2.追踪肿瘤浸润免疫细胞分化谱系和分布特点:(1)免疫细胞谱系分化:细胞发育分化是一个动态过程,大多数实验技术只能捕捉细胞发育轨迹的瞬时状态。基于基因表达的级联变化等特征,scRNA-seq能展示不同免疫细胞的分化轨迹及其潜在机制。目前,scRNA-seq探索免疫细胞谱系分化的分析方法主要有两种,一种是RNA速度分析,原理是未剪接和剪接的 RNA 之间是否处于平衡状态可以作为基因是处于诱导状态还是抑制状态的一个指标;另一种是常用的拟时序分析,常用机器学习计算方法包括Monocle3 、SCORPIUS和TSCAN等,主要通过不同免疫细胞群体中的表达差异推测可能的分化轨迹[14]。肿瘤相关巨噬细胞亚群通过多种机制发挥促进或抑制肿瘤的作用,因此,肿瘤相关巨噬细胞分化轨迹对肿瘤进展意义重大。不同肿瘤的scRNA-seq研究证明肿瘤相关巨噬细胞经常同时表达经典的M1和M2基因[15-16]。拟时序分析发现,肿瘤相关巨噬细胞在M1(促炎)和M2(促肿瘤)表型之间相互转换。

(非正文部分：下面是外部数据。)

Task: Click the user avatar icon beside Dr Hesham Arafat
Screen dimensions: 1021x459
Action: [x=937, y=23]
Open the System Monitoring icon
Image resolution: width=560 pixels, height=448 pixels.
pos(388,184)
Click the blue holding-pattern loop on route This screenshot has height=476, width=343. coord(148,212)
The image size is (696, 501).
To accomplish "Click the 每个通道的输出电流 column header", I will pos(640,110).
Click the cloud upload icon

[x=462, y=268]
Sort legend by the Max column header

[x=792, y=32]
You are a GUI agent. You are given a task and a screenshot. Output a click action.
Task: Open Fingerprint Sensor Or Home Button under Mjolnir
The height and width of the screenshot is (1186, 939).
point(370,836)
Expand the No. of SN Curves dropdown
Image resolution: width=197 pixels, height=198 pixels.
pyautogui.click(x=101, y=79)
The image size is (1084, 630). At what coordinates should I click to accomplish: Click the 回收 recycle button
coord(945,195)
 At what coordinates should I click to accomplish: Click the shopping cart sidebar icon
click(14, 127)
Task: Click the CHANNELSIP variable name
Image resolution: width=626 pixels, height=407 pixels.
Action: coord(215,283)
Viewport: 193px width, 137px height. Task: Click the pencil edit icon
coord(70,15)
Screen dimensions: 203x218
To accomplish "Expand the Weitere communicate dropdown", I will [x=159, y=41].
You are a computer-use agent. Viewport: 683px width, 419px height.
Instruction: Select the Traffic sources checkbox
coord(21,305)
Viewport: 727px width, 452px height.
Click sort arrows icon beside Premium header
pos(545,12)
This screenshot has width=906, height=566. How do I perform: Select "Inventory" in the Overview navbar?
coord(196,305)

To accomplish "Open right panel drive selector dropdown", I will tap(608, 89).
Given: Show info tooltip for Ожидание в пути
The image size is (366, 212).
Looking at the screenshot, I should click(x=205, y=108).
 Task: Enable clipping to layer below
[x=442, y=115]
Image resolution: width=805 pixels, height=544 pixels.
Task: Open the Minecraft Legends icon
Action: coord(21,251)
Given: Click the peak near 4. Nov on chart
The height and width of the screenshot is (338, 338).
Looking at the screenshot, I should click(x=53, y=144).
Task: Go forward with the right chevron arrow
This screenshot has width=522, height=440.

IRF2、IRF8、STAT2等转录因子可诱导巨噬细胞分化为抗肿瘤表型[17]。scRNA-seq还可以联合抗原T细胞受体(TCR)库进一步追踪T细胞发育轨迹。T细胞分化轨迹可通过不同状态细胞的TCR重叠率表示。例如,肿瘤浸润CD8+T细胞主要来源于干细胞样CD8+T细胞的局部扩增,scRNA-seq联合TCR测序在多种肿瘤中证明CD103+CD69+组织驻留记忆T细胞和GZMK+GZMA+效应记忆T细胞也能分化为肿瘤浸润CD8+T细胞,这两簇细胞从癌旁组织迁移至肿瘤组织后经常发生状态转换[18-20]。总之,肿瘤浸润免疫细胞的分化状态及其功能随肿瘤发生和转移动态改变,scRNA-seq可以多时间、多部位采集肿瘤微环境的免疫特征。(2)免疫细胞分布异质性:肿瘤浸润免疫细胞在肿瘤中的作用尚不完全清楚,挑战之一是不同肿瘤中免疫细胞的分布异质性显著。高分辨率的scRNA-seq可揭示不同组织中免疫细胞的分布特点。首先,肿瘤浸润免疫细胞在不同个体样本中分布不一致。肿瘤免疫微环境中幼稚状态、细胞毒性状态和功能障碍状态的CD8+T细胞相对丰度波动很大。在黑色素瘤不同样本的scRNA-seq研究中,耗竭T细胞可占到总T细胞浸润比例的5%至80% ,但一些低比例耗竭T细胞的样本中免疫抑制状态更明显[21]。其次,免疫细胞在不同肿瘤亚型中具有明显异质性。乳头瘤病毒(human papilloma virus,HPV)阴性头颈部鳞状细胞癌的肿瘤浸润性B细胞更少。在一项鼻咽癌的scRNA-seq研究中,HPV阴性肿瘤样本中肿瘤中浸润的B细胞丰度甚至超过了T细胞[22]。通过scRNA-seq技术,He等[23]发现,血清AFP阳性(AFP≥20 ng/mL)比AFP阴性病人肿瘤微环境的免疫抑制程度更高,包括不同T细胞亚群的耗竭和SPP1+肿瘤相关巨噬细胞的积累,小鼠实验进一步证实AFP和SPP1+肿瘤相关巨噬细胞通过SPP1-CD44 轴促进T细胞耗竭。再次,免疫细胞在肿瘤组织和癌旁组织及正常组织的分布也不同。参与免疫抑制微环境形成的肿瘤浸润免疫细胞亚群,如耗竭T细胞、调节性T细胞、调节性B细胞、LAMP3+树突状细胞[11,24-27]等,在肿瘤组织中的浸润比例明显更高。最后,肿瘤浸润免疫细胞亚群具有时间特异性,在不同临床分期对肿瘤作用可能相反。scRNA-seq发现血浆样B细胞抑制早期非小细胞肺癌进展,但促进晚期肿瘤进展[26]。所以,scRNA-seq可推进肿瘤病人精准个体化治疗的发展。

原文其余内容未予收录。